Sekarang dia merasa, Ardika bukan hanya tidak memiliki kemampuan apa pun, tetapi karakternya juga bermasalah.
Tentu saja masalah karakter adalah masalah yang lebih berat!
“Sungguh konyol.”
Ardika tidak bisa berkata–kata lagi. Jelas–jelas dia yang menggratiskan tagihan makan beberapa pelanggan restoran itu, tetapi Tina malah menganggapnya sedang
2/3
membual.
Dia langsung berbalik dan pergi. Dia bahkan sudah malas menumpangi mobil Tina dan berencana berjalan kaki pulang. Lagi pula, jarak tempat ini dengan rumahnya juga tidak jauh.
Namun, Tina segera melajukan mobilnya dan mengikuti Ardika.
Dia hanya mengikuti Ardika tanpa berniat untuk meminta pria itu masuk ke dalam
mobilnya.
“Ardika, hari ini aku mencarimu masih ada satu urusan lagi. Aku dengar Keluarga Basagita meminta Luna untuk menghadiri acara yang diselenggarakan oleh Asosiasi Bahan Bangunan. Budi pasti akan mempermalukan Luna di depan umum.” “Sebenarnya aku memang berencana untuk membantunya, tapi apa daya ayah angkatku melarang semua anggota Grup Lautan Berlian untuk menghadiri acara itu.”
“Kalau kamu adalah seorang pria sejati, seharusnya kamu mewakili istrimu untuk dipermalukan. Boleh dibilang ini adalah satu–satunya kelebihan yang dimiliki oleh seorang pria yang hanya bisa mengandalkan wanita sepertimu!”

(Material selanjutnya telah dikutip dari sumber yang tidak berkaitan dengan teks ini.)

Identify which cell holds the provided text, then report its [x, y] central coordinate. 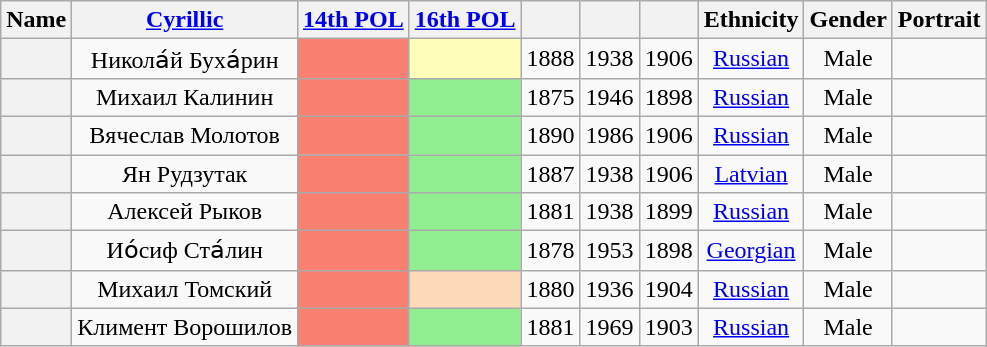
Ио́сиф Ста́лин [185, 251]
1899 [668, 212]
1969 [610, 327]
1888 [550, 59]
1903 [668, 327]
1878 [550, 251]
Cyrillic [185, 20]
1936 [610, 289]
1890 [550, 135]
Name [36, 20]
Климент Ворошилов [185, 327]
Вячеслав Молотов [185, 135]
1887 [550, 173]
Никола́й Буха́рин [185, 59]
Михаил Томский [185, 289]
Ян Рудзутак [185, 173]
Latvian [751, 173]
1946 [610, 97]
Михаил Калинин [185, 97]
14th POL [353, 20]
Алексей Рыков [185, 212]
Portrait [939, 20]
1875 [550, 97]
Gender [848, 20]
1904 [668, 289]
1880 [550, 289]
1953 [610, 251]
1986 [610, 135]
Georgian [751, 251]
Ethnicity [751, 20]
16th POL [465, 20]
Scan for the cell matching the given text and deliver its [x, y] coordinate at center. 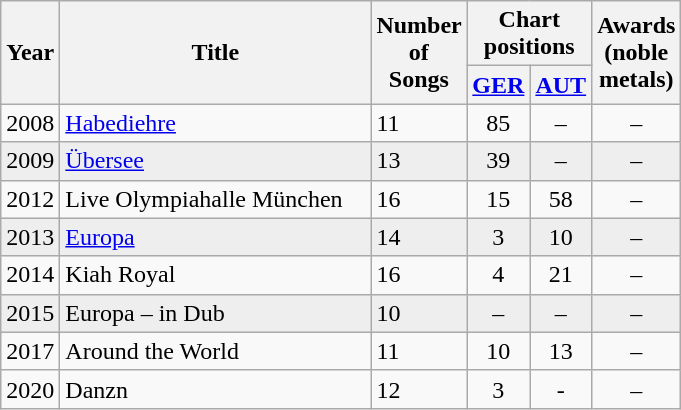
AUT [561, 85]
GER [498, 85]
Around the World [216, 351]
Danzn [216, 389]
2012 [30, 199]
15 [498, 199]
12 [419, 389]
2008 [30, 123]
Europa – in Dub [216, 313]
Europa [216, 237]
Number of Songs [419, 52]
4 [498, 275]
2020 [30, 389]
Chart positions [530, 34]
85 [498, 123]
Title [216, 52]
Kiah Royal [216, 275]
2013 [30, 237]
2009 [30, 161]
Awards (noble metals) [636, 52]
2015 [30, 313]
14 [419, 237]
Year [30, 52]
2014 [30, 275]
21 [561, 275]
39 [498, 161]
2017 [30, 351]
Habediehre [216, 123]
58 [561, 199]
Übersee [216, 161]
Live Olympiahalle München [216, 199]
- [561, 389]
Pinpoint the cell where the given text exists, returning its [X, Y] midpoint coordinate. 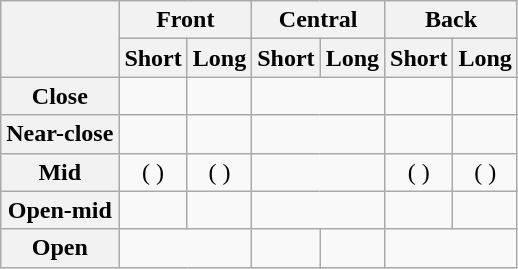
Open-mid [60, 210]
Open [60, 248]
Central [318, 20]
Front [186, 20]
Back [452, 20]
Close [60, 96]
Mid [60, 172]
Near-close [60, 134]
Identify which cell holds the provided text, then report its [X, Y] central coordinate. 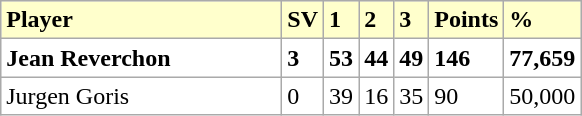
77,659 [542, 58]
1 [342, 20]
44 [376, 58]
% [542, 20]
35 [412, 96]
90 [466, 96]
49 [412, 58]
Player [142, 20]
53 [342, 58]
SV [303, 20]
Jean Reverchon [142, 58]
50,000 [542, 96]
146 [466, 58]
16 [376, 96]
Points [466, 20]
0 [303, 96]
2 [376, 20]
39 [342, 96]
Jurgen Goris [142, 96]
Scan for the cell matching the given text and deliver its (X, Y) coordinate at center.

Selesai berbicara, Tina langsung melajukan mobilnya pergi meninggalkan Ardika
begitu saja.
Ardika mengerutkan keningnya.
Walaupun kata–kata Tina tidak enak didengar, tetapi dia tetap harus
mempertimbangkan saran itu dengan saksama.
Dia tahu sejak alat vital Tony sudah rusak, Luna tidak terlalu berani bertemu dengan
Budi.
Mungkin sebaiknya dia mewakili istrinya untuk menghadiri acara besok.
Sesampai di Vila Cakrawala, sebelum dia menginjakkan kakinya ke dalam, dia mendengar suara tawa dari dalam. Sepertinya amarah Desi sudah mereda.
Desi sedang duduk di atas sofa sambil menelusuri layar ponselnya dengan
bersemangat.
“Luna, cepat lihat ini! Terjadi sesuatu pada Hotel Puritama!”